## SOURCE DOCUMENT
If in humility we—Americans, moderns, Christians—reacquaint ourselves with an earth of the seventh day, in need of gardeners, namers, dominion makers, then perhaps we can avoid our great tower’s fall….For how, without knowing nature, can we know her laws, or know her God?

There is a capital in the east, a great city full of many peoples from all over the world, and it sits upon a river. Drawn there are the youth of all the states and territories, and of many foreign protectorates, to the halls of power where armies of civil servants administer the law. The city is full of parks and gardens and the treasures of fallen kingdoms. I write, of course, of Babylon.

American evangelicals living and working in Washington, D.C., like to invoke the prophet Daniel. Belteshazzar’s faithful service to an empire that swallowed up his people is a comfort to pilgrims who cannot help but notice their country that they love has ever less love for them, for Christ, or for his church. Daniel’s is a story that, on a superficial reading, might suggest the Christian in politics faces two futures: the power to do good, quietly behind the scenes, or martyrdom in the lion’s den. Few worry much about the far more likely outcomes—mediocrity and assimilation, for the sake of vulgar comfort.

Christians hoping to make policy—working close to power, seeking the good of the city—ought perhaps to look more closely at another character in Daniel’s story. King Nebuchadnezzar’s descent from royal grace to dumb beast, and then blessed return to imperial glory, presents us with a confounding illustration of man’s relationship to creation’s great chain of being and God’s providential work. The sin addressed, of course, is pride, which comes before a fall. But the way of humility and restoration is not an immediate turn to the high, to abstract theological doctrine, but rather a reacquaintance with the low, with the things of men stripped away: Nebuchadnezzar undergoes, we might say, a rewilding.

The prophet writes:

All this came upon King Nebuchadnezzar. At the end of the twelve months, he was walking about the royal palace of Babylon. The king spoke, saying, “Is not this great Babylon, that I have built for a royal dwelling by my mighty power and for the honor of my majesty?”

While the word was still in the king’s mouth, a voice fell from heaven: “King Nebuchadnezzar, to you it is spoken: the kingdom has departed from you! And they shall drive you from men, and your dwelling shall be with the beasts of the field. They shall make you eat grass like oxen; and seven times shall pass over you, until you know that the Most High rules in the kingdom of men, and gives it to whomever He chooses.”

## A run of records
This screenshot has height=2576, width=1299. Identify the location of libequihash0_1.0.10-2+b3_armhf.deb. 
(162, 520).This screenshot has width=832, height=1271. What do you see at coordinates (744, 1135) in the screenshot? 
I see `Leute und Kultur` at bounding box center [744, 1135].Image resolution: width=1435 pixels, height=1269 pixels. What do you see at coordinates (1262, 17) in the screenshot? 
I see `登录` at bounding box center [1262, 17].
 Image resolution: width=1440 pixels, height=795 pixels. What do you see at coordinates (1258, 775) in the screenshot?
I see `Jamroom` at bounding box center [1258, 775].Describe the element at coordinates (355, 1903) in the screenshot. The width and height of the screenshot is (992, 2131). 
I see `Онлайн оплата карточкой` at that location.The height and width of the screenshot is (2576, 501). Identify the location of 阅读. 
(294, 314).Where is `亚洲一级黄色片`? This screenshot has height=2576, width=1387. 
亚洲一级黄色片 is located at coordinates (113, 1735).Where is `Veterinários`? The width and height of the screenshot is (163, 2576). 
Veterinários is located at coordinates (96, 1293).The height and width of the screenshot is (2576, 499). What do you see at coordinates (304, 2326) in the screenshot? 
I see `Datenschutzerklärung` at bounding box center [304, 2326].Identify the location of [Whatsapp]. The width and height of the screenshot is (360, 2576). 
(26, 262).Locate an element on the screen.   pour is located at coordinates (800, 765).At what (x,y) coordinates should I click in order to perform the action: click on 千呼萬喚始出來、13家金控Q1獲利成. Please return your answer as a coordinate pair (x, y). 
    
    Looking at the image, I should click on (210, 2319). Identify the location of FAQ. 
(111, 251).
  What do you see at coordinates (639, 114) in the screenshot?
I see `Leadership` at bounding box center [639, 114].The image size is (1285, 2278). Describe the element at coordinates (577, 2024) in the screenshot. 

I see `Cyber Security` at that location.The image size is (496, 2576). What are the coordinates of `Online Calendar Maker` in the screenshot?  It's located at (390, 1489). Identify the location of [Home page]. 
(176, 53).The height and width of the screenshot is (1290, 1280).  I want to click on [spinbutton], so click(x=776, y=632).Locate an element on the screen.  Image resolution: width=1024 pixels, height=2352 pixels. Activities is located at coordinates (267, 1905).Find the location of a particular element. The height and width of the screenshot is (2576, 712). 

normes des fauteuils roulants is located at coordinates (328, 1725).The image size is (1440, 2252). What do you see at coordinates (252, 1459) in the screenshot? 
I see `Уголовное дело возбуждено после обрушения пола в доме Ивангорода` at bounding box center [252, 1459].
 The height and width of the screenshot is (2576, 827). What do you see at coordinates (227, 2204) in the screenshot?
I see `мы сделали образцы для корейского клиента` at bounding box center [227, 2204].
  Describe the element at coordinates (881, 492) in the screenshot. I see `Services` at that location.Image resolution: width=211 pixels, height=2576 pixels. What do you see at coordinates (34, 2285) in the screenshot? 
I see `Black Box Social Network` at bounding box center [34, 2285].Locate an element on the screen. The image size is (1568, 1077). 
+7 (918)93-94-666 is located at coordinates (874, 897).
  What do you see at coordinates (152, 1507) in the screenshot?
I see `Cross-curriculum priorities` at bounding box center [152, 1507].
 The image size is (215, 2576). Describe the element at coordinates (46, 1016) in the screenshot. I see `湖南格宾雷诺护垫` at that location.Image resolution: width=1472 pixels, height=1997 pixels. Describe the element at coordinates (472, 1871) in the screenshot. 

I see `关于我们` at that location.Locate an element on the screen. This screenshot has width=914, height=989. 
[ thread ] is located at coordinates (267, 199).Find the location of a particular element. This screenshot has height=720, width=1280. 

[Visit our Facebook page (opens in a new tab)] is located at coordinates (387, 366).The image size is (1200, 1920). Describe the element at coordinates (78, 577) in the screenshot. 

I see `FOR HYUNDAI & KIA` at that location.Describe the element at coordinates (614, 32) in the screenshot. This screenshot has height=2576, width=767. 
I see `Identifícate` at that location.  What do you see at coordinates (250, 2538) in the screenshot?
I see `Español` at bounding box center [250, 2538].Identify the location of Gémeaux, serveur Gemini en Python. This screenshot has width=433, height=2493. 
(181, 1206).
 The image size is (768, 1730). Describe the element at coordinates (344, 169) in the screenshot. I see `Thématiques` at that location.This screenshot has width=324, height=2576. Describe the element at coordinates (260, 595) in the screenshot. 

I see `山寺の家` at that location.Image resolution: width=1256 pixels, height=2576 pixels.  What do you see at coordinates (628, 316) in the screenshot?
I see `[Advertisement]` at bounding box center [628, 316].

## INSTRUCTIONS
1 > In the essay on Christians in Washington and King Nebuchadnezzar, the earth of the seventh day is described as being in need of certain figures. List them.
2 > Extend the essay on Christians in Washington and King Nebuchadnezzar, picking up right after its final sentence.

## WRITTEN RESPONSES
1 >
- gardeners
- namers
- dominion makers

2 >
That very hour the word was fulfilled concerning Nebuchadnezzar; he was driven from men and ate grass like oxen; his body was wet with the dew of heaven till his hair had grown like eagles’ feathers and his nails like birds’ claws.

And at the end of the time I, Nebuchadnezzar, lifted my eyes to heaven, and my understanding returned to me; and I blessed the Most High and praised and honored Him who lives forever:

For His dominion is an everlasting dominion,
And His kingdom is from generation to generation.
All the inhabitants of the earth are reputed as nothing;
He does according to His will in the army of heaven
And among the inhabitants of the earth.
No one can restrain His hand
Or say to Him, “What have You done?”

At the same time my reason returned to me, and for the glory of my kingdom, my honor and splendor returned to me….

The moral lessons here are plain and familiar: humility and piety, the beginnings of wisdom. The political lesson, perhaps less so. We are citizens de jure—though maybe, de facto, merely voters and consumers—of a republic, not kings of kings. But empires are empires. And America’s public reason, too, the glory and honor and splendor, cannot return unless there is a rewilding for us of a kind, and thus the conservation of a commonsense account of nature as God’s creation.

Here, now, in this year of our Lord, it hardly needs demonstration—to voters of either party—that the American people have by and large forgotten that the roots of their liberty are deeper than their own mighty power and majesty. We are a house divided, like the garments at Golgotha. The ground on which our political order and all its just freedoms stands is a recognition of the laws of nature and nature’s God, but, what are those?

In turning to a discussion of nature, we find ourselves, as we should expect to do when heading in the right direction, on a narrow road. It is the path to a right relationship with the rest of creation, which is really to a right understanding of ourselves. But two ditches lie on either side of us.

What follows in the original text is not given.